Sunday, April 24, 2011


I love to read and consider myself a chain reader with a to-be-read pile and a to-be-read list. With more than eighty favorite authors and counting, I try to read a book by each one every year, although many times I fall short. One of my problems, though, is that I feel compelled to read everything that my favorites write. Of course, I realize that the book police are not going to invade my private library and force me to read something I don’t want to read. Nonetheless when I come across a novel by a favorite author that steps out of the norm of that author’s style, and although I balk at reading it, I usually read it anyway. Totally ridiculous, of course—the author would never know whether I had read the book in question or not—nor would anyone else for that matter. This reminds me of a friend from Illinois who once told me that Norah Lofts was her favorite author and that she felt guilty if she read a book by any other author. That was even more ridiculous than my reading everything my favorites write. Norah Lofts lived and died in England and never knew of my friend’s existence.

After years of reading for pleasure and experimenting with various kinds of fiction, I realized that I preferred mysteries of all kinds—from cozies to international intrigue to gory murders—more than any other kind of literature. However, it has been difficult to ignore certain novels written by favorite authors who sometimes changed their genre. The following are examples by three of my favorite but very different authors.
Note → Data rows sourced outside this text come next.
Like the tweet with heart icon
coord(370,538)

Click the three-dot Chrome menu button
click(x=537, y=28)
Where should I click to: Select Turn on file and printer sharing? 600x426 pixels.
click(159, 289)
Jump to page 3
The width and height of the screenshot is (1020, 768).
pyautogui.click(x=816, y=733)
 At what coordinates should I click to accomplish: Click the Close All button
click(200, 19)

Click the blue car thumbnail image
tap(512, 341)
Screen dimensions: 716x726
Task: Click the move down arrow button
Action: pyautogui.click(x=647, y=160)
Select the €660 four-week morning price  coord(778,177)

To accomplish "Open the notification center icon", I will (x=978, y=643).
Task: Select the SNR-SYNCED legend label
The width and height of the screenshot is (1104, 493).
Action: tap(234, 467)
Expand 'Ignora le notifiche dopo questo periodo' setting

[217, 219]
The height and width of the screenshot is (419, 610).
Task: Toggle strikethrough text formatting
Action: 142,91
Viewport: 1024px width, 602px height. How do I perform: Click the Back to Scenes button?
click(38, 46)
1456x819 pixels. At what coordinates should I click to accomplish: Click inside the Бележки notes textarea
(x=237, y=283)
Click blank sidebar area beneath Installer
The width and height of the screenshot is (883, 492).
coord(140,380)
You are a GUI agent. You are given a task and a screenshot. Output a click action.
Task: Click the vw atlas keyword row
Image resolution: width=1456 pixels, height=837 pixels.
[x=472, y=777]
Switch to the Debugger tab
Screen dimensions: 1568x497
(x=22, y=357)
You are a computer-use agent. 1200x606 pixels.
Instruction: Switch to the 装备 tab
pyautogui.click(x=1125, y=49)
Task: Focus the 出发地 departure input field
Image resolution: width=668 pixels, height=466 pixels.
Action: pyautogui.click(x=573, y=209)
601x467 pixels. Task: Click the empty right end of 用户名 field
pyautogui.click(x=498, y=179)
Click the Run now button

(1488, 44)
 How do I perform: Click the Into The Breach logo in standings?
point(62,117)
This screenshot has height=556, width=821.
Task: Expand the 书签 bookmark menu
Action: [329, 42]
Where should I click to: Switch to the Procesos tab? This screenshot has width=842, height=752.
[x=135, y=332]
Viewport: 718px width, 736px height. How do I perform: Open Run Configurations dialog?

The first is a novel by the English mystery writer, P.D. James. I had read all of her Dalgleish mysteries and had postponed reading her novel The Children of Men because it wasn’t a mystery. In fact I knew it was a novel set in the future, a complete departure from the enigmatic Inspector Dalgleish. I dreaded reading it because when I pick up a P.D. James novel, I want to read a good mystery and I knew that I wasn’t going to get one from this novel. But, because I wanted to say that I had read all of her novels, I reluctantly picked it up and began to read.

With disdain I realized that it was worse than I had anticipated. It painted a picture of a dreary world without hope—the demise of human beings. I plodded on, although halfway through the book I seriously thought about stopping. All at once the plot turned in a different direction and the protagonist and his cohorts became involved in a race against time, which had me turning the pages, reading as rapidly as I could. I do love caper novels (and movies) that involve chases and running from the law and/or bad guys. As I read I tried to imagine how this bleak novel could end because I knew that the second half had to be more upbeat than the first. The author gave a rather obvious clue—Part One was titled Omega and Part Two Alpha. Despite the depressing story line, P.D. came through for me. She pulled a surprise ending that almost justified having read the novel. I say, almost, because while reading the first half of the book I seriously considered putting it on my list of the worst books I’ve ever read. The ending salvaged the book. Also, it was made into a movie and nominated for an Academy Award.

The next book I chose to read was Caper by Lawrence Sanders. I have ambivalent feelings about Mr. Sanders. I have read two of his novels that I hated and many that I enjoyed very much. I never know what to expect from him. But the title intrigued me and I began to read. The plot was very clever but I became impatient during the first half because he took his time setting up his premise, a necessary task nonetheless. Then wham!—the novel took off and I have never read a book as fast as I did that one. Although it didn’t end the way I would have written it, nonetheless I was left smiling at the end. I have now included Caper on my list of favorite novels.

A novel that I decided that I was not going to read was John Grisham’s A Painted House because I knew for one thing that it was not one of his “lawyer” novels and I assumed, erroneously as it turned out, that it was going to be some kind of sentimental twaddle. The reason that I finally decided to read it was that I learned that the book had been made into a Hallmark Hall of Fame presentation and I wanted to read it before I saw it on television. So, with misgivings, I began to read. Sentimental twaddle? Hardly. Grisham presented a world full of hardship, yes, but one also with action and mystery, plus both evil and lovable characters. The reading was fast-paced and it was hard to put it down and most surprising of all, I found the story to be, well, just plain fun.

This is not intended to be a book review or recommendation for any of the three novels mentioned here. Everyone has his/her own tastes in reading enjoyment and far be it from me to suggest that two of the books should be read and the other not. If only I could convince my inner being that I don’t have to read everything my favorite authors write. Or maybe I should leave that little voice alone.